AUSZUG:
_ _ _ _ _ _ _
Vier Fragen an: Marco Chiesa, Parteipräsident SVP Schweiz
Der SVP-Parteipräsident über das passendste Lied für die SVP, wann er das letzte Mal vegan gegessen hat, welches Schweizer Klischee stimmt und was für einen Schlüsselanhänger er hat.
03.02.2023
Noch neun Monate bis zu den eidgenössischen Wahlen: SVP-Präsident Marco Chiesa sagt im Interview, wie die Partei Wähler*innen zurückgewinnen will – und wann er zuletzt vegan gegessen hat.
«Freiheit und Sicherheit»: Auf Deutsch, Französisch und Italienisch prangen die Wahlparolen an den Wänden des SVP-Fraktionszimmers im Bundeshaus.
«Und Neutralität» ergänzt Marco Chiesa, bevor er sich wegdreht und eine Kaffeekapsel in die Maschine wirft.
Seit zweieinhalb Jahren steht der 48-Jährige an der Spitze der SVP. Ein strenges Wahljahr steht ihm bevor. Der Druck ist hoch, keine erneuten Verluste wie bei den Wahlen 2019 einzufahren. Neun Monate bevor es ernst gilt, ist der Tessiner äusserst zuversichtlich, mit altbekannten Rezepten ausreichend Wähler*innen zu mobilisieren.
Herr Chiesa, ist für einen SVP-Präsidenten ein Wahljahr überhaupt speziell? Für die SVP ist doch nonstop Wahlkampf.
Ich bin einiges mehr unterwegs. Von Genf bis Frauenfeld, von Basel bis Mendrisio. Es ist wichtig – gerade im Wahljahr –, die Basis zu spüren.
_ _ _ _ _ _ _
GEGEBENE ANGABEN:
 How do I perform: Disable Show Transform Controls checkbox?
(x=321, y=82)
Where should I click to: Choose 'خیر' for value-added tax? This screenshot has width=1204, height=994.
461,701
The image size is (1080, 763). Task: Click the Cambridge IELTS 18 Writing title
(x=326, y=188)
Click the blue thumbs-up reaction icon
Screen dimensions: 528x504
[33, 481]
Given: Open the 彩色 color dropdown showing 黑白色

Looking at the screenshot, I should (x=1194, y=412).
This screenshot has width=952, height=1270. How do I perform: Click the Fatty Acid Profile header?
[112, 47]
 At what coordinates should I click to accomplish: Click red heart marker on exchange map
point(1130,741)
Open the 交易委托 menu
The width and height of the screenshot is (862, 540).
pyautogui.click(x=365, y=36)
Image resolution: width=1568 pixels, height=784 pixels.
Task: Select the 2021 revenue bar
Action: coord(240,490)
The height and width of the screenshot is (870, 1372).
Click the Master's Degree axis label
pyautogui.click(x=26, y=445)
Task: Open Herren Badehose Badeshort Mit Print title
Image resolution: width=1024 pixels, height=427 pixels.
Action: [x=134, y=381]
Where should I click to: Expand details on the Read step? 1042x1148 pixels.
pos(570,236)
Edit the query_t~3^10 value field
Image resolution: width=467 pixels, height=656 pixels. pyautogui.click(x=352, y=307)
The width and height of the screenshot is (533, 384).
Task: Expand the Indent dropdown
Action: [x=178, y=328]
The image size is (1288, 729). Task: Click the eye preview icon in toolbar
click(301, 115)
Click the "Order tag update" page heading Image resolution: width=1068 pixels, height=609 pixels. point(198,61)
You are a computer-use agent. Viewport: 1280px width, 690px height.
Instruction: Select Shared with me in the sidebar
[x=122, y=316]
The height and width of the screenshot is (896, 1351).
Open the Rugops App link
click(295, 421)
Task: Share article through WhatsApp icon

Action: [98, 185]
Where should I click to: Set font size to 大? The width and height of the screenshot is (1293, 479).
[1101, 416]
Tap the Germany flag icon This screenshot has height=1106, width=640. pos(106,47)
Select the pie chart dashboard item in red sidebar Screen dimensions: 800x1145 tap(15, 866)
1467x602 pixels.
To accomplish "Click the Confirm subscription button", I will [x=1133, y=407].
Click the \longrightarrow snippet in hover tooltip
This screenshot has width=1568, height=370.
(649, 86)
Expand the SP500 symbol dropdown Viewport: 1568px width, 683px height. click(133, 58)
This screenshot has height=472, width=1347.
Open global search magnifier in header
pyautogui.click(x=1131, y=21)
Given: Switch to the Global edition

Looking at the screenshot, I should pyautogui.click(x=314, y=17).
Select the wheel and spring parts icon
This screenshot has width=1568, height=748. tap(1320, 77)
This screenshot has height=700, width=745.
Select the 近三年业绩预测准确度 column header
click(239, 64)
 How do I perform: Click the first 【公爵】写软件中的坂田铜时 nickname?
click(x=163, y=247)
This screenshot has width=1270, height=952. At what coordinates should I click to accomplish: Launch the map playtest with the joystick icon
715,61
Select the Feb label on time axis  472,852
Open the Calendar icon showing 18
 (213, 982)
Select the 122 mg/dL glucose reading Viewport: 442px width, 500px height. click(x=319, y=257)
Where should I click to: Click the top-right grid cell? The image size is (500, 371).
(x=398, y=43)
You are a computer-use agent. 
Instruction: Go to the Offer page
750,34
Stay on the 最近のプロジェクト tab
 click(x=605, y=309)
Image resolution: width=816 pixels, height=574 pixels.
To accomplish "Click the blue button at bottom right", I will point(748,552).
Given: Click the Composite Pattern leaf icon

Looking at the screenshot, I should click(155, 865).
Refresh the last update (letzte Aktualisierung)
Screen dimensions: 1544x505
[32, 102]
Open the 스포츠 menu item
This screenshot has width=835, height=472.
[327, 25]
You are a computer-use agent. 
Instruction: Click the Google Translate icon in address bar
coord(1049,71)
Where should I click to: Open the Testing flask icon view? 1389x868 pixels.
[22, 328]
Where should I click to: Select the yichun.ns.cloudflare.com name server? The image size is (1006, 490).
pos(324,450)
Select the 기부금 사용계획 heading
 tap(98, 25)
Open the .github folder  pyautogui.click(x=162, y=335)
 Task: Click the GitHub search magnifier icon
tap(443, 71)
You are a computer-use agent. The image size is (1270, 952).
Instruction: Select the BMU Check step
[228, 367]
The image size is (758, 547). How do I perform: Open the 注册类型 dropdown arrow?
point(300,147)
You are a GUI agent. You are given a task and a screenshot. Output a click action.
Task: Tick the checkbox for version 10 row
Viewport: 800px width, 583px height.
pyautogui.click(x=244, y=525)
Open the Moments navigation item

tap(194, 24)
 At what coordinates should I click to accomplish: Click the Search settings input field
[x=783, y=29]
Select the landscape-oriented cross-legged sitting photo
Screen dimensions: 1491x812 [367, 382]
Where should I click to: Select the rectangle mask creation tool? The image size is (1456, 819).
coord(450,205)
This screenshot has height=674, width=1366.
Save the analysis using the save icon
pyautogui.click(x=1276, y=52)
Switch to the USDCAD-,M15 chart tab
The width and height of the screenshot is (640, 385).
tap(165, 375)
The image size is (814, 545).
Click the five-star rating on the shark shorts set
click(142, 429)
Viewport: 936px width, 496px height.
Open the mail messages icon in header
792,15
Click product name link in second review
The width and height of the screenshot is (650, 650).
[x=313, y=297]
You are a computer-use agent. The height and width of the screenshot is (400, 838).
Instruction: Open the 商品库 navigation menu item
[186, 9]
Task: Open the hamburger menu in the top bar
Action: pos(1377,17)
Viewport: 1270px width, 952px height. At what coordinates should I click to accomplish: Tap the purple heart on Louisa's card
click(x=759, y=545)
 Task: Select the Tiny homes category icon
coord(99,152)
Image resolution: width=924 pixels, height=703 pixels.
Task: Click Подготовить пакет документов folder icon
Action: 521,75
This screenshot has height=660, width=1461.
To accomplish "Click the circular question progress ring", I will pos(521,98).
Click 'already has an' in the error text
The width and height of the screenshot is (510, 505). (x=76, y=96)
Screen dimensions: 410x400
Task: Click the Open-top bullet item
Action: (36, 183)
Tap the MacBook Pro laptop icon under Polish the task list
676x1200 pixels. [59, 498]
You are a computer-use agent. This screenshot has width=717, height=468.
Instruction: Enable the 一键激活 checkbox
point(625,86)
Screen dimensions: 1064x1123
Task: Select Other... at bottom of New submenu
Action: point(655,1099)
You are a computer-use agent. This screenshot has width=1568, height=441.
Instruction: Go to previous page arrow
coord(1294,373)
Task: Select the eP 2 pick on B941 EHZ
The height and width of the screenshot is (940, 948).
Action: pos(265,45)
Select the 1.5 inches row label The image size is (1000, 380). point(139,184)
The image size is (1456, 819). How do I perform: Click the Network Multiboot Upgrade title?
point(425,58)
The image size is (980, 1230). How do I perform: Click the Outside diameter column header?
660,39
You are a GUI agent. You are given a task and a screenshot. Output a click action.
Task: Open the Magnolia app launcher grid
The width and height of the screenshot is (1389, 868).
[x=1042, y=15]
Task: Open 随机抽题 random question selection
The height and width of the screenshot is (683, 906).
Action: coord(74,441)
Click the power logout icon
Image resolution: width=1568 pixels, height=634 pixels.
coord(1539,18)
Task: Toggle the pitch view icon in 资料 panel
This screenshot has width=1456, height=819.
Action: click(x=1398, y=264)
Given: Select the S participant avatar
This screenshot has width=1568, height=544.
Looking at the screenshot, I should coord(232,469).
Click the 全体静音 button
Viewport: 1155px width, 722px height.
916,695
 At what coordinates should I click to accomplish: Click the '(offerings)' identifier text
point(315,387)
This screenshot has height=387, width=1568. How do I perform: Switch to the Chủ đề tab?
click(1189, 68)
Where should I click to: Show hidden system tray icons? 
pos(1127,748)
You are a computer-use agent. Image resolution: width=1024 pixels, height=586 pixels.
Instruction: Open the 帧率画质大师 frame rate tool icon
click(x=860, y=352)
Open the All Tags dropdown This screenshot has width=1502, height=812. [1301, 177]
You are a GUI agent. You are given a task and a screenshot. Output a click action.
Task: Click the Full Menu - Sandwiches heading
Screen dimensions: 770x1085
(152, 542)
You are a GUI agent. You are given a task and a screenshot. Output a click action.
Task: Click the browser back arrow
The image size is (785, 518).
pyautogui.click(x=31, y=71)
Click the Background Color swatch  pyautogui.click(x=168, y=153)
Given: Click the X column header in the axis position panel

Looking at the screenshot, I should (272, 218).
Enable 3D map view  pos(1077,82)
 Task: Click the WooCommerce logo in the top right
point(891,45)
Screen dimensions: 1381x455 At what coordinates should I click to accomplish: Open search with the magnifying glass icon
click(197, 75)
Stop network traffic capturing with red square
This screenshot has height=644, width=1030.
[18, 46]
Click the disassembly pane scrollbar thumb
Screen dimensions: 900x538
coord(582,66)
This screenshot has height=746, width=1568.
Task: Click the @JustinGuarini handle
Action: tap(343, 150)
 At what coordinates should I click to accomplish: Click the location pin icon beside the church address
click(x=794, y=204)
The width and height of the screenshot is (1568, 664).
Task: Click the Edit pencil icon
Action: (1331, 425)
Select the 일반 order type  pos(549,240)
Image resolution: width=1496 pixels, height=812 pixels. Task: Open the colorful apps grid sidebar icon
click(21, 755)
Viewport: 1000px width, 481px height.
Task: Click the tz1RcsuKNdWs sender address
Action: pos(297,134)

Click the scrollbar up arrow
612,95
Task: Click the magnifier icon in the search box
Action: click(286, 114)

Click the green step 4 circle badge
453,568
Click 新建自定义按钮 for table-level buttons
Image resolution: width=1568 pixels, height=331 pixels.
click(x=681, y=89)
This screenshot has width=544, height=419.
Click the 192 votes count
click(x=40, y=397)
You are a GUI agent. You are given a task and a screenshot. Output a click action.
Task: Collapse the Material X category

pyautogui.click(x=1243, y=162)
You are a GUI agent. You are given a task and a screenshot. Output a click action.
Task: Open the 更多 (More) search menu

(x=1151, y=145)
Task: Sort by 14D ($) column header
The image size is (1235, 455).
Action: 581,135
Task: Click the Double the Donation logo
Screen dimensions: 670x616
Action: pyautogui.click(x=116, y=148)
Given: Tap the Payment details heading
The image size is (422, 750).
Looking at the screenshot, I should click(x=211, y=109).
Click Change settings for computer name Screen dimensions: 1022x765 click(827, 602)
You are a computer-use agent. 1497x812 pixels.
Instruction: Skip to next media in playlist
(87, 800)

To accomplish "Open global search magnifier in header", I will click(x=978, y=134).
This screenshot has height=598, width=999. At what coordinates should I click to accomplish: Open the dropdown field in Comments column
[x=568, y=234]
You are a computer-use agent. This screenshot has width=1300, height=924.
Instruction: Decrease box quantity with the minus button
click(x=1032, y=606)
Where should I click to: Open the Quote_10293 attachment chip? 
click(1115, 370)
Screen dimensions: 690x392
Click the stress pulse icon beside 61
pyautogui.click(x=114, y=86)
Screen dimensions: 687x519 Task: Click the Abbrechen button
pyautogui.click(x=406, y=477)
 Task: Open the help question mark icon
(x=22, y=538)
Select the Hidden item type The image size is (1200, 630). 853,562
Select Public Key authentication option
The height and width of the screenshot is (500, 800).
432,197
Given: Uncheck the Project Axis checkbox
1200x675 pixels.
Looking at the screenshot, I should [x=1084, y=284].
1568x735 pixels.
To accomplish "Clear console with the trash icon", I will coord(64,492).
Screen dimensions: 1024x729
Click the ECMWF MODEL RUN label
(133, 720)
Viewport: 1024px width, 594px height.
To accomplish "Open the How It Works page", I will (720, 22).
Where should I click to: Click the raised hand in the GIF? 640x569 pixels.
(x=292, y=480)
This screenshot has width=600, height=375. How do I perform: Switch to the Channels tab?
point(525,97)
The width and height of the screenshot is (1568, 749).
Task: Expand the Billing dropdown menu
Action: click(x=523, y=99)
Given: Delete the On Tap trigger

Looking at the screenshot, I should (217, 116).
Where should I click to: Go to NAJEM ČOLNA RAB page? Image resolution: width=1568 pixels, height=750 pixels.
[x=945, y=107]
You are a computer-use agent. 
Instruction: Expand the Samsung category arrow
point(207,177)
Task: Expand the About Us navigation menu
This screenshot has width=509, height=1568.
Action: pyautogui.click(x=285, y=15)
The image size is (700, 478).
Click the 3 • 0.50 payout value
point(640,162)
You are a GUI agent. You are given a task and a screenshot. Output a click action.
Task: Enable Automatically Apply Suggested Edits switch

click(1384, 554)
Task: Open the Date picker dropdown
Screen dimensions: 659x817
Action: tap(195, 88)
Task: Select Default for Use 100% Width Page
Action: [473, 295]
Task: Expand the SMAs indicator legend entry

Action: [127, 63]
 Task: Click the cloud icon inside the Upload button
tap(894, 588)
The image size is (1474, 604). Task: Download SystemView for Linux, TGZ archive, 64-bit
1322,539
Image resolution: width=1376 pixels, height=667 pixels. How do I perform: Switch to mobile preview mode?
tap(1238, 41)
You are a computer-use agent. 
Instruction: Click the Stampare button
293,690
_ _ _ _ _ _ _
Nimm bitte das Interview mit Marco Chiesa nach seinem letzten Satz wieder auf und führe es weiter.

LÖSUNG:
blue News trifft
Im Wahljahr 2023 trifft blue News die Präsident*innen der grossen Parteien. Ebenfalls bereits erschienen sind die Gespräche mit GLP-Präsident Jürg Grossen, Mitte-Präsident Gerhard Pfister und SP-Co-Präsidentin Mattea Meyer. Falls du Fragen an einen der Präsident*innen hast, dann schreibe sie hier in die Kommentarfunktion. Deine Meinung interessiert uns.
Ihr Vorgänger als SVP-Chef, Albert Rösti, fuhr bei den letzten Wahlen 2019 Verluste ein, kurz darauf war er nicht mehr im Amt. Droht Ihnen das gleiche Schicksal?
Sie meinen, ich werde auch in den Bundesrat gewählt wie mein geschätzter Vorgänger? Als Präsident der SVP habe ich keine Angst, für die Werte unseres Landes zu kämpfen.
3,8 Prozent Wähleranteil hat die SVP eingebüsst. Nach eigenen Angaben will Ihre Partei im Herbst 100'000 Stimmen zurückgewinnen. Wie soll Ihnen das gelingen?
2019 war die Klimawahl und beherrschte die politische Agenda. Wir haben unsere Wähler nicht ausreichend mobilisieren können. Doch die Stromkrise und die hohen Energiepreise zeigen, dass die Versprechen, die der Bevölkerung gemacht wurden, völlig realitätsfremd sind.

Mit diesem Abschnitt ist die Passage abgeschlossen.